Jakarta (buseronline.com) – Dirjen Diktiristek Kemendikbudristek RI Prof Dr rer nat Abdul Haris MSc menjelaskan kepada publik terkait penyesuaian uang kuliah tunggal (UKT) yang terjadi di sejumlah perguruan tinggi negeri (PTN) dan perguruan tinggi negeri berbadan hukum (PTN-BH) seusai rapat kerja dengan Komisi X Dewan Perwakilan Rakyat Republik Indonesia (DPR RI).
“Kami selalu mendengarkan dan menerima masukan secara saksama. Kami juga telah melakukan komunikasi yang intens dengan para pemimpin perguruan tinggi untuk menyamakan frekuensi dan menuju titik temu yang terbaik bagi kita semua. Dengan segala kerendahan hati, izinkan kami menyampaikan beberapa poin penting,” buka Dirjen Diktiristek.
Poin pertama adalah terkait miskonsepsi bahwa UKT seluruh mahasiswa naik. “Tidak ada perubahan UKT untuk mahasiswa yang sedang menempuh pendidikan. Apabila pemimpin PTN dan PTNBH menetapkan UKT baru, maka UKT tersebut hanya berlaku bagi mahasiswa baru,” jelas Haris.

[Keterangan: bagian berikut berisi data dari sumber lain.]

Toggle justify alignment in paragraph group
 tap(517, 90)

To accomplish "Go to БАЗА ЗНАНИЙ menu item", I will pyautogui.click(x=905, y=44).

Haris memaparkan, berdasarkan data, proporsi mahasiswa baru yang masuk ke dalam kelompok UKT tertinggi (kelompok 8 sampai kelompok 12) hanya 3,7% dari populasi. Sebaliknya, 29,2% mahasiswa baru masuk ke kelompok UKT rendah, yakni tarif UKT kelompok 1, kelompok 2, dan penerima Kartu Indonesia Pintar (KIP) Kuliah, sehingga melampaui mandat 20% dari UU Pendidikan Tinggi.
Poin kedua adalah soal kemungkinan mahasiswa baru merasa keberatan terhadap penempatan kelompok UKT, sehingga Dirjen Haris menekankan bahwa PTN dan PTN-BH harus mewadahi peninjauan ulang kelompok UKT bagi mahasiswa yang mengajukan.
“Mahasiswa yang keberatan dengan penempatan kelompok UKT-nya, misalnya karena perubahan kemampuan ekonomi atau hasil penetapan tidak sesuai dengan fakta kondisi ekonominya, bisa mengajukan peninjauan ulang sesuai prosedur,” ujarnya.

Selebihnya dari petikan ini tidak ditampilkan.